◆ EXERCISE OBJECTIVE
Nothing outside the range is wanted. Repeat exactly the lines below from the one with "Dezember 2009 (40, 2030)" through the one with "Oktober 2009 (37, 2037)".

☆ ☆ ☆ ☆ ☆

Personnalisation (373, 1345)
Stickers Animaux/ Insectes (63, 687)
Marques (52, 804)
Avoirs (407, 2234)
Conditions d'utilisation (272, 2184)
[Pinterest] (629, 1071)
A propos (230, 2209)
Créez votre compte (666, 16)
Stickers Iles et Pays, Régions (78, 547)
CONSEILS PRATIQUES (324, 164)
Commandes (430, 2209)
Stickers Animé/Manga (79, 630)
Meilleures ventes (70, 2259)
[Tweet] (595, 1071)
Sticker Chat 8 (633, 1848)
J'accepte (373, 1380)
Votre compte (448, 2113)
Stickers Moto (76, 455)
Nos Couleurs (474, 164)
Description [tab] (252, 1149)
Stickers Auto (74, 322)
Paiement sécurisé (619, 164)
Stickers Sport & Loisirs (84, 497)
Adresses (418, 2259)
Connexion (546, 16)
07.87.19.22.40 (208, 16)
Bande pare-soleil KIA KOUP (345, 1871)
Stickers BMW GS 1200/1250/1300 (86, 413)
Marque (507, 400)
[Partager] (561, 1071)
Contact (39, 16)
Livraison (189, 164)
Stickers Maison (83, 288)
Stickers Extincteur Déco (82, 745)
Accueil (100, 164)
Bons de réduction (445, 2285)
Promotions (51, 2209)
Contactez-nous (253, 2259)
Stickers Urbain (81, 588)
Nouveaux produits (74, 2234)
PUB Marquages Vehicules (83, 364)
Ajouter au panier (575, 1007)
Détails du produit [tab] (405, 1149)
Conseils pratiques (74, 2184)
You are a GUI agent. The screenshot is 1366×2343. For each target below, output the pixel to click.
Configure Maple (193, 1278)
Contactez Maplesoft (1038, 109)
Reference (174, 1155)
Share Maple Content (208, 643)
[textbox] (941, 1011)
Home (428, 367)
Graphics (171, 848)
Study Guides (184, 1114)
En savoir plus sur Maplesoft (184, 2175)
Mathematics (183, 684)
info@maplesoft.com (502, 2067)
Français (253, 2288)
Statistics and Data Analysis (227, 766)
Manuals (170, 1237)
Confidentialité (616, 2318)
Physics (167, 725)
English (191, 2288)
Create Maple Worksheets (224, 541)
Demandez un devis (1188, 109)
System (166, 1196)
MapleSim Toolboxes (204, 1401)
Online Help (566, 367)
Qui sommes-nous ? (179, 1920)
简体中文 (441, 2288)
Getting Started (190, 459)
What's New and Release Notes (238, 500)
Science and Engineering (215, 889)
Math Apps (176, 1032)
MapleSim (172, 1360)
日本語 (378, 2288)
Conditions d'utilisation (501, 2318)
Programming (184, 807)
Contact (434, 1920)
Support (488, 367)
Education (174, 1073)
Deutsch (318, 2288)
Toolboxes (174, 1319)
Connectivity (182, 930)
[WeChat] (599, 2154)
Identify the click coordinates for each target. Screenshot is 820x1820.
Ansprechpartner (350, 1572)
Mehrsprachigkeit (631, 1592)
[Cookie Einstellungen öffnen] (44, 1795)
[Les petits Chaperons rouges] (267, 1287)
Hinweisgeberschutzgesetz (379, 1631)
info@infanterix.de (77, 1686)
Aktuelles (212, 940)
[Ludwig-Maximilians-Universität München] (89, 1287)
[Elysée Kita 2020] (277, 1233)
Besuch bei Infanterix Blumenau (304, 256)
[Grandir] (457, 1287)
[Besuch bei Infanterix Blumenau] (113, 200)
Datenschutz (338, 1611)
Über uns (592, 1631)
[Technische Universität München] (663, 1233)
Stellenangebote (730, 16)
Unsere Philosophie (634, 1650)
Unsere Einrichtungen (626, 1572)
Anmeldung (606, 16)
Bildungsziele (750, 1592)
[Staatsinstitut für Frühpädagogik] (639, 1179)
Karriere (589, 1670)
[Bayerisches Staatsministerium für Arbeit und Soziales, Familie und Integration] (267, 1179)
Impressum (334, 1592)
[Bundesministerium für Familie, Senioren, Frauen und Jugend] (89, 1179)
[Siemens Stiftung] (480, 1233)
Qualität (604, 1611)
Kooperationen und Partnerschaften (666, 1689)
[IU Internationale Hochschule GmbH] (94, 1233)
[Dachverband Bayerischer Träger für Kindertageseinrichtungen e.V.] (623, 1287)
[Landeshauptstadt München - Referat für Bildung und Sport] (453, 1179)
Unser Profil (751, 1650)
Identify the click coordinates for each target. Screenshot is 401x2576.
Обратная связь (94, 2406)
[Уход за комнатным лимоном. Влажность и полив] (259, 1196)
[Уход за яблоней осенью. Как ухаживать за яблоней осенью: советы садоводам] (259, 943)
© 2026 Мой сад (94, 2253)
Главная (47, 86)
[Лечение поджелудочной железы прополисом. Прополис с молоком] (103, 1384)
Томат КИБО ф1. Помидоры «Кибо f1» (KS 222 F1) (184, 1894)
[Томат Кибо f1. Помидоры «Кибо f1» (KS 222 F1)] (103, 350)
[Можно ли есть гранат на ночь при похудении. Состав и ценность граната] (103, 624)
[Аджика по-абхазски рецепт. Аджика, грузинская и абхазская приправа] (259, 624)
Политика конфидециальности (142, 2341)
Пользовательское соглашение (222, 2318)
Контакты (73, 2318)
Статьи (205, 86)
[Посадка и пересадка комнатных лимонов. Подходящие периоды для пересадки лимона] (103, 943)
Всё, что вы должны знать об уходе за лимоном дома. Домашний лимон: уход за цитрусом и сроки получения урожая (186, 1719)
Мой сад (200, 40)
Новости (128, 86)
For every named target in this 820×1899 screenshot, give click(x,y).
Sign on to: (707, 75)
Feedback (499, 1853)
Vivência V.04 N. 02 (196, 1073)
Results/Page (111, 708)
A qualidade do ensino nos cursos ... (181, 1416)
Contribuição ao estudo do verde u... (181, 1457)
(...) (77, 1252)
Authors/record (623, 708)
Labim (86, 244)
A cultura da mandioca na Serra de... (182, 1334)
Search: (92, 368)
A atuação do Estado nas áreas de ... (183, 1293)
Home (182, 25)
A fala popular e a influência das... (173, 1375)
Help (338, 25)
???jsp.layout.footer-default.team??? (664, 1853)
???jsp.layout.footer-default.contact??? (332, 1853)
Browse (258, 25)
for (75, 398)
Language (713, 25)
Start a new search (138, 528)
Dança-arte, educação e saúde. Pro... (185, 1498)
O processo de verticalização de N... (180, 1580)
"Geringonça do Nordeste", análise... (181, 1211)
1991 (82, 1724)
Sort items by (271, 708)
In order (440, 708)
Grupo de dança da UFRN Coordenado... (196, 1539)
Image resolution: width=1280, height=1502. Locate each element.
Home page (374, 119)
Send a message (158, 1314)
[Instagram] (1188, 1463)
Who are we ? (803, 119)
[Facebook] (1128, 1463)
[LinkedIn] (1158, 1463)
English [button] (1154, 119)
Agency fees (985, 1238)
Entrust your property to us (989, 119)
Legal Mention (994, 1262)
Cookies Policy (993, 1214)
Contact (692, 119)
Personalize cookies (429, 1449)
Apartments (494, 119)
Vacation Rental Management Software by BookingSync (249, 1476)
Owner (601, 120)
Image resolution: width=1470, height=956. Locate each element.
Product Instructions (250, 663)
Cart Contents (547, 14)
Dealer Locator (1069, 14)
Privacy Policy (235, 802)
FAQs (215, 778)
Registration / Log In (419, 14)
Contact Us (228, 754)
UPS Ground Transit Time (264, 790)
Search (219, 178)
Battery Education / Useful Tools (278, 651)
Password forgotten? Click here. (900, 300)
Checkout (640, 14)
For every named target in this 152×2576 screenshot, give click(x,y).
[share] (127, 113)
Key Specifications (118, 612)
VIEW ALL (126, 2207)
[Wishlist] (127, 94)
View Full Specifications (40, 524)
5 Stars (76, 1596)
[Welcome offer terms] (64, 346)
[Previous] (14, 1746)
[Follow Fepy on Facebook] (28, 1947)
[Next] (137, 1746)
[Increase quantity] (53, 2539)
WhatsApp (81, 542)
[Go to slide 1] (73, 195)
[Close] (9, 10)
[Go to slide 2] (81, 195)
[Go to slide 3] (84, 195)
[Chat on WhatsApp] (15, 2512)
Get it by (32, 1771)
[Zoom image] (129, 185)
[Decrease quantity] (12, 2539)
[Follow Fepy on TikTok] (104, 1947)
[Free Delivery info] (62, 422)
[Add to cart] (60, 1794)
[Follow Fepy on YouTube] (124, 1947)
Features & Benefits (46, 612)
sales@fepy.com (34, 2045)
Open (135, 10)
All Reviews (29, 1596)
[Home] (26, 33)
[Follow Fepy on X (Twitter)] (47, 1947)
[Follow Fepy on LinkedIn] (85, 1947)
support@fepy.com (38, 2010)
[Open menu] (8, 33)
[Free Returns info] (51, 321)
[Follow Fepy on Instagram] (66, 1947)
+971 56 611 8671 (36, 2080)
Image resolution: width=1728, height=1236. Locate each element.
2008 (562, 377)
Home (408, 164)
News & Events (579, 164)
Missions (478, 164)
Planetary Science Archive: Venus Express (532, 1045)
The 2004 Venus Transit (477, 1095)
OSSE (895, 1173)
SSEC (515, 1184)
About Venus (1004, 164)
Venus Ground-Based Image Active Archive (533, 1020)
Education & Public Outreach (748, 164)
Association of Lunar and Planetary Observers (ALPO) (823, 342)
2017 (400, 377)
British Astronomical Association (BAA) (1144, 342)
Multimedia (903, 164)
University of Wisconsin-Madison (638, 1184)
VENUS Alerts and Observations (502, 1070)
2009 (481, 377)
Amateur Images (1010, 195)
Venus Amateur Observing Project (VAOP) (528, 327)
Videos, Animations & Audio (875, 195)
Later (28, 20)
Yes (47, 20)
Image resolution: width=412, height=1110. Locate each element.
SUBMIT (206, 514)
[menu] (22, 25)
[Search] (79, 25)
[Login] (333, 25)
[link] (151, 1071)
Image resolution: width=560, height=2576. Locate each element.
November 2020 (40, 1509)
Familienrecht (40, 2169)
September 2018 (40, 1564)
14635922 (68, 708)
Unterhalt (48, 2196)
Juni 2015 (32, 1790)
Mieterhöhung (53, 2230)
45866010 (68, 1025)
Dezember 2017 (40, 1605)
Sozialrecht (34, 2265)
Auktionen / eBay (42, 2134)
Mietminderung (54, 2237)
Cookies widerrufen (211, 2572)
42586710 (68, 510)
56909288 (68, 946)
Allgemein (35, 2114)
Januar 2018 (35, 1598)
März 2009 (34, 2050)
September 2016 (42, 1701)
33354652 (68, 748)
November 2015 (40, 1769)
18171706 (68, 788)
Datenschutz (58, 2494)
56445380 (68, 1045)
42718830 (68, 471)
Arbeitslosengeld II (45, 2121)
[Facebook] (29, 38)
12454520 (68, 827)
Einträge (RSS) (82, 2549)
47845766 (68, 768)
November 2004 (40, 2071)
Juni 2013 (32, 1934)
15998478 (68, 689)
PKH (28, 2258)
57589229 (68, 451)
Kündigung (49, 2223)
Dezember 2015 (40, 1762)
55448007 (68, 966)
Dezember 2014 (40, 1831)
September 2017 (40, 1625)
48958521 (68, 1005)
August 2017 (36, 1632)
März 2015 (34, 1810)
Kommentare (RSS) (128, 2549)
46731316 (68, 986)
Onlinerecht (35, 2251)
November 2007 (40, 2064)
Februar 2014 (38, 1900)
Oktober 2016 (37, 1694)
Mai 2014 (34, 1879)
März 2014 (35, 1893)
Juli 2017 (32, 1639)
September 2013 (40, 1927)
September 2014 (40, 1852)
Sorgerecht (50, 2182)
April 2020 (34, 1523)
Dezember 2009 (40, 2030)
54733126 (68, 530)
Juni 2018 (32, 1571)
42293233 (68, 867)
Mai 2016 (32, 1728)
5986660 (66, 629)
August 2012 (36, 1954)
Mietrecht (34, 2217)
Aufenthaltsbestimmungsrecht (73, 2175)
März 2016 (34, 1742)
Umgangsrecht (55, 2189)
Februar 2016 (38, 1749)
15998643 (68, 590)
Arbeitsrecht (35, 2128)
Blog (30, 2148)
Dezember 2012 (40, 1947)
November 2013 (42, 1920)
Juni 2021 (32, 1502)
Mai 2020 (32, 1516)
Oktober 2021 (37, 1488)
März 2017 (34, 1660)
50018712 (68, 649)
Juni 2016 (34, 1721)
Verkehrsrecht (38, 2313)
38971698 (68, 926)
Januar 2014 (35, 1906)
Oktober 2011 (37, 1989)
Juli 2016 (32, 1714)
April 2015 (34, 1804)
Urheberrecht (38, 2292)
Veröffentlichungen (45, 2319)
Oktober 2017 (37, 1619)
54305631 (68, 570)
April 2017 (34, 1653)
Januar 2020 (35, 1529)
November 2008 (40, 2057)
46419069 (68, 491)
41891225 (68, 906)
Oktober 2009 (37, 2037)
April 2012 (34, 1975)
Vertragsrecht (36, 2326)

☆ ☆ ☆ ☆ ☆

◆ RESULT OF THIS EXERCISE
Dezember 2009 (40, 2030)
54733126 (68, 530)
Juni 2018 (32, 1571)
42293233 (68, 867)
Mai 2016 (32, 1728)
5986660 (66, 629)
August 2012 (36, 1954)
Mietrecht (34, 2217)
Aufenthaltsbestimmungsrecht (73, 2175)
März 2016 (34, 1742)
Umgangsrecht (55, 2189)
Februar 2016 (38, 1749)
15998643 (68, 590)
Arbeitsrecht (35, 2128)
Blog (30, 2148)
Dezember 2012 (40, 1947)
November 2013 (42, 1920)
Juni 2021 (32, 1502)
Mai 2020 (32, 1516)
Oktober 2021 (37, 1488)
März 2017 (34, 1660)
50018712 (68, 649)
Juni 2016 (34, 1721)
Verkehrsrecht (38, 2313)
38971698 (68, 926)
Januar 2014 (35, 1906)
Oktober 2011 (37, 1989)
Juli 2016 (32, 1714)
April 2015 (34, 1804)
Urheberrecht (38, 2292)
Veröffentlichungen (45, 2319)
Oktober 2017 (37, 1619)
54305631 (68, 570)
April 2017 (34, 1653)
Januar 2020 (35, 1529)
November 2008 (40, 2057)
46419069 (68, 491)
41891225 (68, 906)
Oktober 2009 (37, 2037)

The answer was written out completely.